RSF recruitment allegations
Both sources link the Colombian recruitment to wider allegations about the RSF's conduct.
Al-Jazeera places the mercenary recruitment in the context of a conflict that has killed tens of thousands and displaced roughly 13 million, and says the RSF is accused of massacres and large-scale displacement.
The New Arab details documented mass killings, abductions and rape linked to RSF advances, cites the overrunning of the Zamzam camp and describes survivors' accounts of ethnic massacres.
These accounts present the Colombian presence as augmenting an RSF force already accused of serious rights violations.
Coverage Differences
Severity and contextual framing
Al-Jazeera frames the recruitment as part of a large-scale humanitarian catastrophe—'tens of thousands' killed and 'roughly 13 million' displaced—emphasising displacement and accusations of massacres. The New Arab foregrounds specific atrocities—'mass killings, abductions and rape'—and gives concrete incidents (Zamzam camp overrun) and casualty estimates from survivors.
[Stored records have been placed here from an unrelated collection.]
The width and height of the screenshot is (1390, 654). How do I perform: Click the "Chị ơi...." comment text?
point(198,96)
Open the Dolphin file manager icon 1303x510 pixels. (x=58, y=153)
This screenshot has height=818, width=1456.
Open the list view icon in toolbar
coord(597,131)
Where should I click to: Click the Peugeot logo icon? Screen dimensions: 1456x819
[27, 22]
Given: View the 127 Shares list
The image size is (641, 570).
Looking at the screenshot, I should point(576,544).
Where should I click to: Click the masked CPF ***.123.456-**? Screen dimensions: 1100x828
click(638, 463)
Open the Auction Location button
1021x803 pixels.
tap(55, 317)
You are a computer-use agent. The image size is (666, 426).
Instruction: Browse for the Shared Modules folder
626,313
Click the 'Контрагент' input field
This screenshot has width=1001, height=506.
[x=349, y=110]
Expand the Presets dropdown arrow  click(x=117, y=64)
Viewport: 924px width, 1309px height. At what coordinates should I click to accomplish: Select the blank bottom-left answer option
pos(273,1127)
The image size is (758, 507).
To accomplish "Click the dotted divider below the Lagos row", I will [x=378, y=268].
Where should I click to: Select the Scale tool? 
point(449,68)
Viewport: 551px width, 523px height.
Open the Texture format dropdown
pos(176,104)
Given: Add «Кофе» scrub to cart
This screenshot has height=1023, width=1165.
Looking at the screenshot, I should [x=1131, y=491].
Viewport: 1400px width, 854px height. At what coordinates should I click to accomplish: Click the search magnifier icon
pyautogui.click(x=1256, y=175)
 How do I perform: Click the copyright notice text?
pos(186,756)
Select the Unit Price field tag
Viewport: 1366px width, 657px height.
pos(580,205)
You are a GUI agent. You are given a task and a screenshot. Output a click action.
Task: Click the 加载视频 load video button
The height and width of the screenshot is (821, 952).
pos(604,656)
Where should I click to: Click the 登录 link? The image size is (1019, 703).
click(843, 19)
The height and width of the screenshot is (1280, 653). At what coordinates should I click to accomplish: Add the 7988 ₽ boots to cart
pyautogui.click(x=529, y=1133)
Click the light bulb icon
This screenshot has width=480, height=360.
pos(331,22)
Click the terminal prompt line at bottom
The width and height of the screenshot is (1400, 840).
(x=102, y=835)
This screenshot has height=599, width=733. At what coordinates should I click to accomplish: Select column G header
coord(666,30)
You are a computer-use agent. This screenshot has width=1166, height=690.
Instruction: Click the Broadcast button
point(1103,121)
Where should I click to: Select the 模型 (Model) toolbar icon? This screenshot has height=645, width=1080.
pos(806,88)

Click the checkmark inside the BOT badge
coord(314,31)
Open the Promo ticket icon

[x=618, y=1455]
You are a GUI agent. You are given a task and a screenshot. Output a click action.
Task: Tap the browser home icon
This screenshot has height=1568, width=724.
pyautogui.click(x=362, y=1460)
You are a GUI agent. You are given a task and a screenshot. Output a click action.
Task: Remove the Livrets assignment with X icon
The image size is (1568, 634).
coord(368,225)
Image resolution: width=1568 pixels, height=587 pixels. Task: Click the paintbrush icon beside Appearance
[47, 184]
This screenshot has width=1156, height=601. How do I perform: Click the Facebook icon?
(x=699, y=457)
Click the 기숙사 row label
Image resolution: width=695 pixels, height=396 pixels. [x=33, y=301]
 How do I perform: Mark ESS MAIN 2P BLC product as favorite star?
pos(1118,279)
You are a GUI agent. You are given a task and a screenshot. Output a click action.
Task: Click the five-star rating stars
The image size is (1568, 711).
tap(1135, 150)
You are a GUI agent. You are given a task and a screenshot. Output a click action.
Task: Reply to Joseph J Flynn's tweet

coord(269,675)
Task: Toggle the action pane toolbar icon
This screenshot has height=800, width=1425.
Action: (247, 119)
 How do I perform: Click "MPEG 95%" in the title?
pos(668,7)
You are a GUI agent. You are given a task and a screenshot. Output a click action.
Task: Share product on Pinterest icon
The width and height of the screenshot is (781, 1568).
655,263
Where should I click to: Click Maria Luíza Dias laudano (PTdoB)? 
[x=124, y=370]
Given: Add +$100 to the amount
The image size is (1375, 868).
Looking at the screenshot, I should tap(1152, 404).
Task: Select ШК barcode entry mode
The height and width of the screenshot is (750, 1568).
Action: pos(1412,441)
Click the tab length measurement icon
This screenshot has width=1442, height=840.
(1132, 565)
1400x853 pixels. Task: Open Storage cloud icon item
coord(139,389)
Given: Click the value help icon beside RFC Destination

Both attribute atrocities to the RSF and tie Colombian mercenaries to those operations, but New Arab gives more graphic incident-level detail.
Sanctions and Denials Coverage
The two outlets report on accountability and denial.
Al-Jazeera notes that on Dec. 9 the U.S. sanctioned several Colombian individuals and companies linked to the recruitment network.
Al-Jazeera adds that Colombia's foreign ministry said some citizens had been deceived by human trafficking networks.
The New Arab records that U.S. sanctions named four Colombians and their companies but did not publicly name an Emirati contractor, Global Security Services Group (GSSG).
The report says the UAE denies backing the RSF and called such coverage disinformation.
These differences show varying emphases on who is held to account and which actors, including Gulf contractors, are publicly implicated or denied.
Coverage Differences
Attribution and named actors
Both sources report U.S. sanctions but differ in emphasis: Al-Jazeera focuses on sanctions against Colombian individuals/companies and notes Colombia's statement on deception and human‑trafficking, while The New Arab highlights that the sanctions did not publicly name an Emirati contractor and includes the UAE's denial and rejection as 'disinformation.' Each source reports others' statements (U.S. action, UAE denial) rather than asserting direct proof beyond AFP's verification steps.
Child recruitment claims
Neither source provides clear, verified evidence in these excerpts of systematic child recruitment by Colombian fighters.
The New Arab documents abductions and rape tied to RSF advances, but explicit, verified reporting of child recruitment is absent from both excerpts.
Both outlets include family testimony of suffering, with widows reporting quick deaths after deployment and unrepatriated bodies.
They also allege that foreign mercenaries, Colombians alongside fighters from Eritrea and Chad, carried out more complex operations that heightened RSF capabilities.
Given these limits in the provided text, claims of child recruitment remain unclear and would require additional direct evidence beyond the two articles' excerpts.
Coverage Differences
Missing/ambiguous information
Both West Asian sources document grave abuses tied to RSF operations and the presence of Colombian mercenaries, but neither excerpt clearly substantiates 'child recruitment' by Colombians. The New Arab reports 'abductions and rape' and shows Colombians 'posing with youths holding assault rifles' in AFP‑verified videos, but that imagery and the wording in the snippets fall short of explicit, verified accounts of systematic child recruitment. This ambiguity is stated in the reporting rather than filled with unverified claims.